I realize that my husband and I are very fortunate in that we really like our adult sons and the kind of men they grew into. And, if I read the signs right, I’m pretty sure they like us, too. That’s not always a given.
We love our children, absolutely, but it’s possible to do that while also not liking them all that well.
A good friend of mine had a daughter who she was immensely proud of, for her drive and for her accomplishments, but who, she confided to me, was the most trying person she ever knew and simply difficult to be around. My friend said she pitied the poor guy who ever fell in love with her, and even tried to warn off, to no avail, one of her daughter’s suitors. My friend died before her daughter’s third divorce.
A relative of mine living in another state has a son who ran afoul of the law early on and made choices and took advantage in ways that broke her heart. She loves him with her whole broken heart, but doesn’t like who he is. There were times when she had to remain distant from him.
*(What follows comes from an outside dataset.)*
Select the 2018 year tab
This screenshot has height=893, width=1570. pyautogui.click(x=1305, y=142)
While any of us can be disappointed in the choices made by our adult children or individual moments of hurt, we can still like them, enjoy their company, look forward to their visits, appreciate their senses of humor and know they can be relied on.
What a gift that is.
Our sons lead very different lives from ours. Our older son knows himself well enough to know that he is more interested in the open road and travel and meeting new people and having new relationships than attempting to settle down. He is a freelance writer and has lived all over the world, speaks many languages and has had many amazing adventures.
Our younger son works in the arts, which means he does a whole lot of different things to make a living – acting, teaching theater classes, singing, directing, voiceover work, doing characters for books on tape, art by commission, creating comic books, as well as some outside-the-arts “regular” work here and there. He and his husband live in Seattle and are raising a special needs Dalmatian.
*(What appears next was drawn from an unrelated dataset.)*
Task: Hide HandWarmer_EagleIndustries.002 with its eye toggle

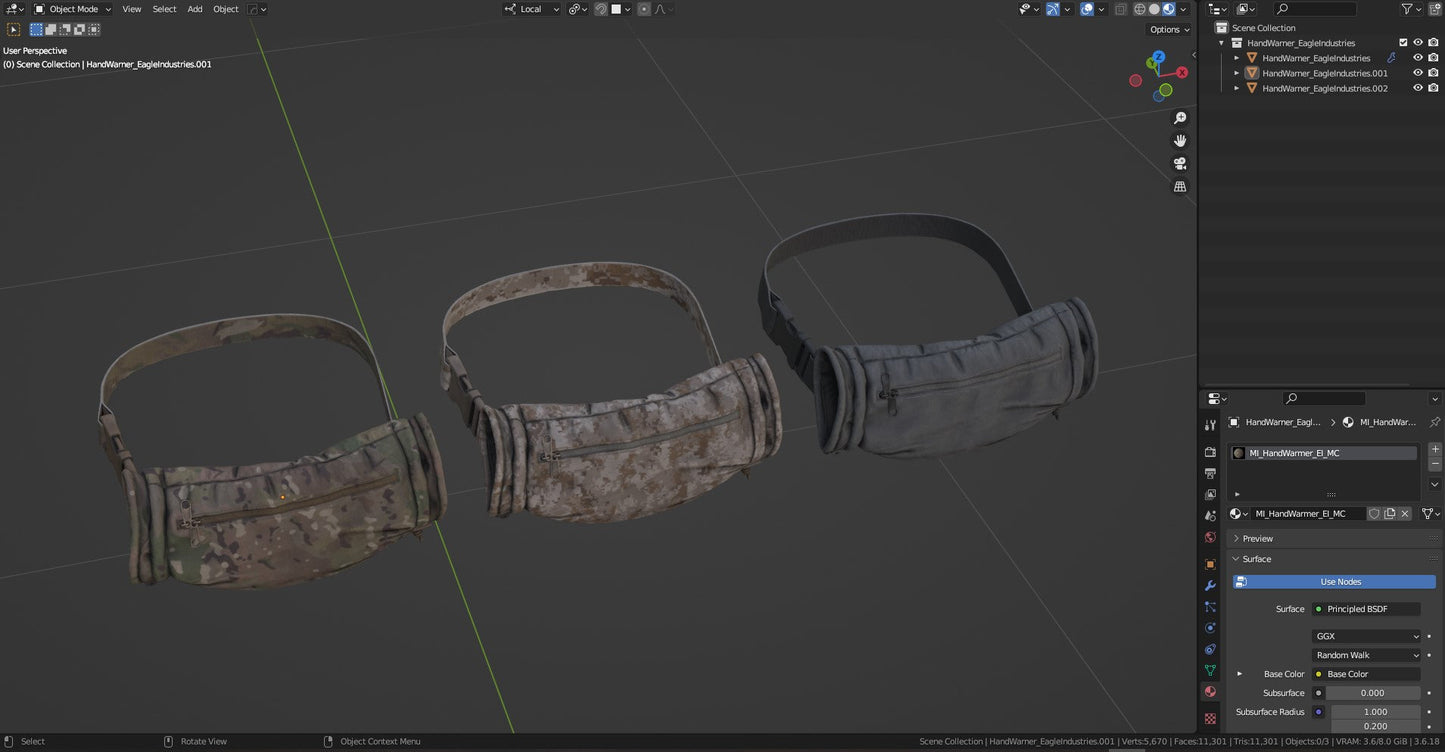Action: coord(1417,87)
In recent years, my husband and I, together and separately, have done some traveling with our older son – sometimes to such not-far-away places as Chicago or San Antonio, but once to Madagascar. When the two of them go on their own, and I stay home, they enjoy the same outdoors activities and have, at least until my husband’s recent back problems, shared the vigor of hiking, kayaking and other adventuring. Our younger son and I often attend the Oregon Shakespeare Festival together and Shakespeare our brains out over a few days – six shows in three days.
The best of it all is in those casual conversations that take place at our home or one of theirs, out on a boat, while driving and wherever possible. Conversations about everything and nothing. Reminiscences, future plans and as much laughter as possible. You have to really like one another to do that with ease and comfort over extended periods of time.
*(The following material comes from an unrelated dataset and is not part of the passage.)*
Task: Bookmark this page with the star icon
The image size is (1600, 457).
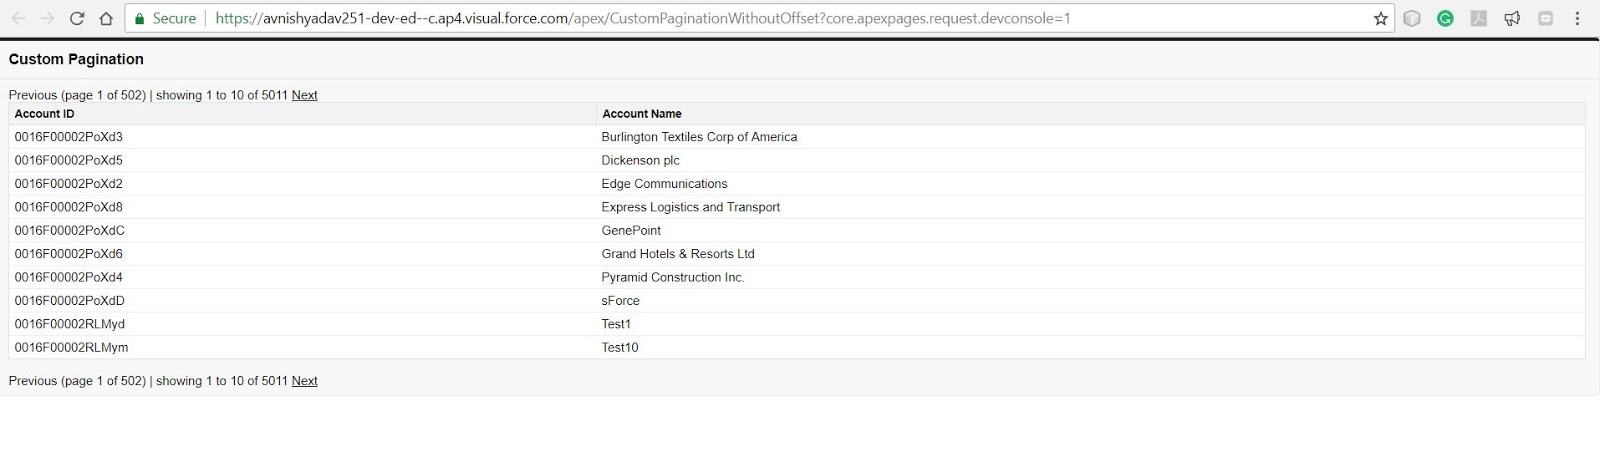Action: 1381,18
We’ve chatted with them individually about possible scenarios concerning their parents’ advancing decrepitude. What to do and who will do it if either Bruce or I are left alone and/or under what health conditions one or both of them might need to step in. And while I realize circumstances of the moment can dictate changes in the best thought-out plans, we know our sons will be flexible and adjust as needed.
We trust them with the information we give them and feel safe that they will see to it that we are well cared for, should the need arise, though we hope that if a lightning bolt comes down from the sky, it takes us both out at the same time so that we don’t linger on and on and that our sons don’t have to be our caretakers.
I am at peace within myself knowing they not only can, but will. I think you have to like your children well enough to trust them with such things.
As I mentioned, we are fortunate indeed in the sons that grace our lives. But as is true with so much in life, there are clouds that roll into even the sunniest of skies. As much as the affection flows freely between the generations, our sons are not close with one another.
I wish that part of the family dynamic had worked out differently.